As the title suggests, I have a question about the behavior of dot notation.
Background
- I am implementing the conjugate gradient method.
- I am trying to speed up the vector processing by using dot notation.
The problem
- I am getting different results with and without dot notation.
I guess I don’t understand the behavior of dot notation very well…
The code
struct EqVariable
A ::Matrix{Float64}
b ::Vector{Float64}
end
mutable struct CgVariable
eqvar::EqVariable
# new
xk::Vector{Float64}
rk::Vector{Float64}
pkp::Vector{Float64}
α::Float64
β::Float64
# now
pk::Vector{Float64}
end
"""
Conjugate gradient algorithm
"""
function run_conjugate_gradient!(x0::Vector{Float64},
A::Matrix{Float64},
b::Vector{Float64};
max_iter::Int=2000, threshold::Float64=10e-6,
mode::Int=1)
if mode == 1
iterate_CG = iterate_CG1
else
iterate_CG = iterate_CG2
end
# initial iteration
Ab = EqVariable(A, b)
rk = b .- A * x0
pk = rk
var = CgVariable(
Ab,
x0, rk, similar(pk), 0.0, 0.0,
pk
)
@inbounds for i in 1:max_iter
var = iterate_CG(var)
err = sum(abs.(var.rk))
err < threshold && break
end
return var.xk
end
The problem is the following function.
"""
Basic iteration of the conjugate gradient algorithm1(true)
"""
@inline function iterate_CG1(var::CgVariable)
c = var.eqvar.A * var.pk
sq_rk = dot(var.rk, var.rk)
var.α = sq_rk / dot(var.pk, c)
@. var.xk += var.α * var.pk
@. var.rk -= var.α * c
var.β = dot(var.rk, var.rk) / sq_rk
@. var.pkp = var.rk + var.β * var.pk
var.pk = var.pkp # Differences from iterate_CG2
return var
end
"""
Basic iteration of the conjugate gradient algorithm2(false)
"""
@inline function iterate_CG2(var::CgVariable)
c = var.eqvar.A * var.pk
sq_rk = dot(var.rk, var.rk)
var.α = sq_rk / dot(var.pk, c)
@. var.xk += var.α * var.pk
@. var.rk -= var.α * c
var.β = dot(var.rk, var.rk) / sq_rk
@. var.pkp = var.rk + var.β * var.pk
@. var.pk = var.pkp # Differences from iterate_CG1
return var
end
As you can see in the comments, using dot notation like iterate_CG2
will calculate the wrong answer.
Example
This is a reference from wikipedia(Conjugate gradient method - Wikipedia).
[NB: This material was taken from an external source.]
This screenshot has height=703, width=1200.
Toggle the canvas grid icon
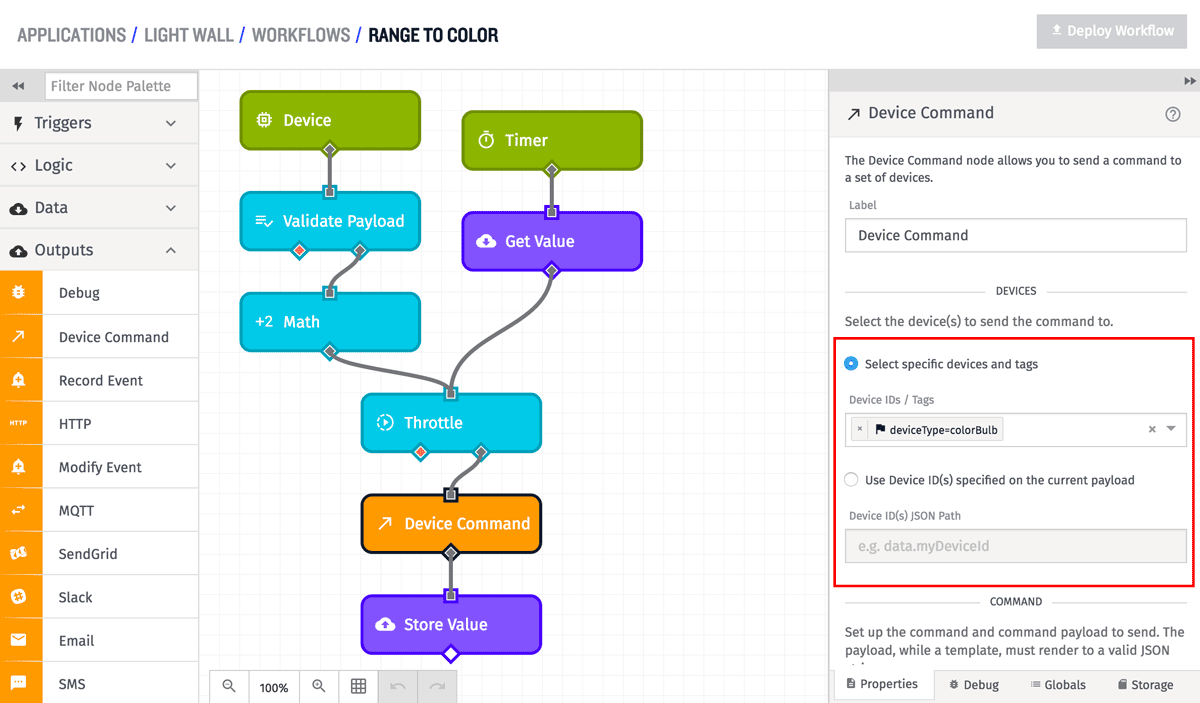358,686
julia> A, b = Float64[4 1; 1 3], Float64[1, 2];
julia> A\b
2-element Vector{Float64}:
0.09090909090909091
0.6363636363636364
And my functions…
julia> run_conjugate_gradient!(Float64[2, 1], A, b; mode=1)
2-element Vector{Float64}:
0.09090911622366192
0.6363636009220108
julia> run_conjugate_gradient!(Float64[2, 1], A, b; mode=2)
2-element Vector{Float64}:
0.08868153729500161
0.6388421015088749
The difference in these results is more pronounced in another numerical example.
Why are the results different for mode=1(iterate_CG1)
and mode=2(iterate_CG2)
?
Version information
julia> versioninfo()
Julia Version 1.6.1
Commit 6aaedecc44 (2021-04-23 05:59 UTC)
Platform Info:
OS: macOS (x86_64-apple-darwin18.7.0)
CPU: Intel(R) Core(TM) i5-7360U CPU @ 2.30GHz
WORD_SIZE: 64
LIBM: libopenlibm
LLVM: libLLVM-11.0.1 (ORCJIT, skylake)
Environment:
JULIA_ERROR_COLOR = red